Now that folks have had at least a bit of time to reflect on the financial crisis on Wall Street, some good historical perspectives are starting to pop up, such as this Niall Ferguson Vanity Fair piece. Toward the end, Ferguson makes an excellent point about market economies that is not widely understood:
The modern financial system is the product of centuries of economic evolution. Banks transformed money from metal coins into accounts, allowing ever larger aggregations of borrowing and lending. From the Renaissance on, government bonds introduced the securitization of streams of interest payments.
From the 17th century on, equity in corporations could be bought and sold in public stock markets. From the 18th century on, central banks slowly learned how to moderate or exacerbate the business cycle. From the 19th century on, insurance was supplemented by futures, the first derivatives. And from the 20th century on, households were encouraged by government to skew their portfolios in favor of real estate.
Economies that combined all these institutional innovations performed better over the long run than those that did not, because financial intermediation generally permits a more efficient allocation of resources than, say, feudalism or central planning. For this reason, it is not wholly surprising that the Western financial model tended to spread around the world, first in the guise of imperialism, then in the guise of globalization.

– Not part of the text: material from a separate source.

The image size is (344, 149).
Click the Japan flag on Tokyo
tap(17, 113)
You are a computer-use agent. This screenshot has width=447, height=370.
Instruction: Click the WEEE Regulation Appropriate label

Yet money’s ascent has not been, and can never be, a smooth one. On the contrary, financial history is a roller-coaster ride of ups and downs, bubbles and busts, manias and panics, shocks and crashes. The excesses of the Age of Leverage—the deluge of paper money, the asset-price inflation, the explosion of consumer and bank debt, and the hypertrophic growth of derivatives—were bound sooner or later to produce a really big crisis.
In short, markets are imperfect and sometimes quite messy. But they have stood the test of time in proving more efficient than the alternatives. Don’t give up on them just yet.